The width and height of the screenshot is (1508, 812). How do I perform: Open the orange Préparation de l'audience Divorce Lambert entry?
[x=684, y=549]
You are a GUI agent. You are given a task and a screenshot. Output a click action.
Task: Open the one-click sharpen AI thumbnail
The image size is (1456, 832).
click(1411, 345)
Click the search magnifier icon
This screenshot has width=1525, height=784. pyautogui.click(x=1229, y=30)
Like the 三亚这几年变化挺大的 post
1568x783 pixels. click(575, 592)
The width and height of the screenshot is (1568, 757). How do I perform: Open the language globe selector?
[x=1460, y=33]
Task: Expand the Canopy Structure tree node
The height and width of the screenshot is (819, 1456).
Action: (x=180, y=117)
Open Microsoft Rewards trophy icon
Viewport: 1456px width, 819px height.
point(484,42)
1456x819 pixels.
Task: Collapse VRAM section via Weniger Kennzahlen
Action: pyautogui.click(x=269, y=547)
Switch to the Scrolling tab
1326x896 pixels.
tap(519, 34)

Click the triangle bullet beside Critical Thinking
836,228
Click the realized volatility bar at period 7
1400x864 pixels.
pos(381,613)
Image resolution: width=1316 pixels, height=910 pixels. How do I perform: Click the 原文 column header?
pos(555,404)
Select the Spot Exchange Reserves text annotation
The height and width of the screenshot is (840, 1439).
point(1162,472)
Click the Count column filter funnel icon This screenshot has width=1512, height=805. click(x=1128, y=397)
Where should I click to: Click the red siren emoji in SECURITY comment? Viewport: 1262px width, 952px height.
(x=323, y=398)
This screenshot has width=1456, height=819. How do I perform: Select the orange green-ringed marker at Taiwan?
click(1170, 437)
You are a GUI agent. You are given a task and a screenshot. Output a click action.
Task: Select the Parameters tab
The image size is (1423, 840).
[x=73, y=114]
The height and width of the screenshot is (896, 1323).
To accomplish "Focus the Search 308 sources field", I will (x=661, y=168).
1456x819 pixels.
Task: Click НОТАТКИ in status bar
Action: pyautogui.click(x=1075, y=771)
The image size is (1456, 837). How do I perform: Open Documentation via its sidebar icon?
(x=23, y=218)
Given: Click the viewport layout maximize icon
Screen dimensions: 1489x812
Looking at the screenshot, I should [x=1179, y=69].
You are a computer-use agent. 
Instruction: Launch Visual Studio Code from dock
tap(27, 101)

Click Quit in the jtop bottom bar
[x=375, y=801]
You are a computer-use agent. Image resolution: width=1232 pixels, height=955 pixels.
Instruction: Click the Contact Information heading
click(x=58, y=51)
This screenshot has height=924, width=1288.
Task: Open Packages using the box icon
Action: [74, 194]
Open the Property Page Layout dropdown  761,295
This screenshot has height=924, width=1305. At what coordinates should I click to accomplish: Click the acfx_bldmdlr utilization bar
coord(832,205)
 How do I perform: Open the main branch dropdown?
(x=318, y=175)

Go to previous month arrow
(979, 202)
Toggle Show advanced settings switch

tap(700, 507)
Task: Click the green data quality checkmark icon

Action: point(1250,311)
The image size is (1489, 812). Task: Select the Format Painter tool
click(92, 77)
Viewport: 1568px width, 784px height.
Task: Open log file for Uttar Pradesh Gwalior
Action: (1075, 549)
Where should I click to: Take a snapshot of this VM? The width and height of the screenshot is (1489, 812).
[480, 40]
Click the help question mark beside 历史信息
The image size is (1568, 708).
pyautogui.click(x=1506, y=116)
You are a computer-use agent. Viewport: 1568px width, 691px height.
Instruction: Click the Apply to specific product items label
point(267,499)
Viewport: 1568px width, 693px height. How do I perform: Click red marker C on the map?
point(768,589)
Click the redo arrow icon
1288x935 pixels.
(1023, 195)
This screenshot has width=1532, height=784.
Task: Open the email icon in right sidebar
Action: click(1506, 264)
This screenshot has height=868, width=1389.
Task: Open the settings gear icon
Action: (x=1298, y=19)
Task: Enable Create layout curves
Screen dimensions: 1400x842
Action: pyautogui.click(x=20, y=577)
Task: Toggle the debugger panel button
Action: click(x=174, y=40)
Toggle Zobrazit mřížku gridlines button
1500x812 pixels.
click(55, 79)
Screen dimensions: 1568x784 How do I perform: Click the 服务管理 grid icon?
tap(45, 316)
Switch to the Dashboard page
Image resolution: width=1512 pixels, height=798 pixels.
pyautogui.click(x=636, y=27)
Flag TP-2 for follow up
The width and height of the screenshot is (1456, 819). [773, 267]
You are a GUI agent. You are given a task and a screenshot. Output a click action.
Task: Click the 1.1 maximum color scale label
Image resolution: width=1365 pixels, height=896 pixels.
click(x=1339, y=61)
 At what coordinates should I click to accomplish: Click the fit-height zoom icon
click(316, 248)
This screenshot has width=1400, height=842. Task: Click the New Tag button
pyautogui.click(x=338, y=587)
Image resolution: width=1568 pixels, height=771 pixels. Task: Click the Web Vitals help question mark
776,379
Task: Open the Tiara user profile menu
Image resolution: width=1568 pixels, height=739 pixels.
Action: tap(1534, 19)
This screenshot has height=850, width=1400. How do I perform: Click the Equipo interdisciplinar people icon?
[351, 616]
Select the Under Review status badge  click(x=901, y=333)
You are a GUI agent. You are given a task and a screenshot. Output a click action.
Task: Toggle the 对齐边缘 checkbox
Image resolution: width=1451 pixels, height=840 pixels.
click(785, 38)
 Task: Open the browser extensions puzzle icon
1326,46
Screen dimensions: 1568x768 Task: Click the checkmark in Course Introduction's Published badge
◇ ◇ ◇ ◇
**The problem:** Reproducing the whole listing above is not the task. Copy exactly only the lines from the one with "Instruction: Click the Apply" to the one with "Click the redo arrow icon", both kept.

**Result of the task:**
Instruction: Click the Apply to specific product items label
point(267,499)
Viewport: 1568px width, 693px height. How do I perform: Click red marker C on the map?
point(768,589)
Click the redo arrow icon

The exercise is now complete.